A patent infringement case "may be brought in the judicial district where the defendant resides, or where the defendant has committed acts of infringement and has a regular and established place of business." 28 U.S.C. § 1400(b). Under § 1400(b), a domestic corporation "resides" only in its state of incorporation. TC Heartland LLC v. Kraft Foods Grp. Brands LLC, 137 S.Ct. 1514, 1521 (2017). Therefore, AGCO "resides" only in Delaware. So as a prerequisite to transferring this case under § 1404(a), there must be no "real question" about whether AGCO has "a regular and established place of business" in the Central District of Illinois.
"In deciding whether a defendant has a regular and established place of business in a district, no precise rule has been laid down and each case depends on its own facts." In re Cray Inc., 871 F.3d 1355, 1362 (Fed. Cir. 2017). There are, however, certain statutory "requirements" that "must be present." Id. First, "[t]he statute requires a `place.'" Id. "The second requirement . . . is that the place `must be a regular and established place of business.'" Id. "[T]he third requirement" is that the place must be "a place of the defendant." Id. at 1363 (emphasis in original). "The[se] `requirements' . . . inform whether there exist the necessary elements, but do not supplant the language of the statute." Id. at 1362.

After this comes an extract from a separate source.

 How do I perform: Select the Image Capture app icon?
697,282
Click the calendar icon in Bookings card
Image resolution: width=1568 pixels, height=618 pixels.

AGCO argues that it has a "regular and established place of business" in the Central District of Illinois because its subsidiary GSI has three facilities there. D.I. 20 at 9; D.I. 34 at 5-7. Deere argues that GSI's facilities are not "place[s] of [AGCO]" and therefore that Cray's third requirement for proper venue would not have been satisfied if Deere had originally sued AGCO in the Central District of Illinois. D.I. 31 at 5 (second alteration in original) (internal quotation marks and citation omitted).
In Cray, the Federal Circuit explained that whether a place of business is "of the defendant" under § 1400(b) depends on multiple factors:
871 F.3d at 1363-64 (emphasis in original). Cray does not discuss whether a defendant's subsidiary's presence in a place is a relevant consideration. Moreover, as far as I am aware, neither the Supreme Court nor the Federal Circuit has ruled on whether a defendant's subsidiary's "place of business" could be one that "the defendant has" for purposes of § 1400(b).
Whether Deere could have sued AGCO in the Central District of Illinois therefore is a question of first impression that depends on the impact of recent judicial interpretations of the patent venue statute and requires an open-ended multifactor inquiry just to satisfy one of three "requirements" for proper venue.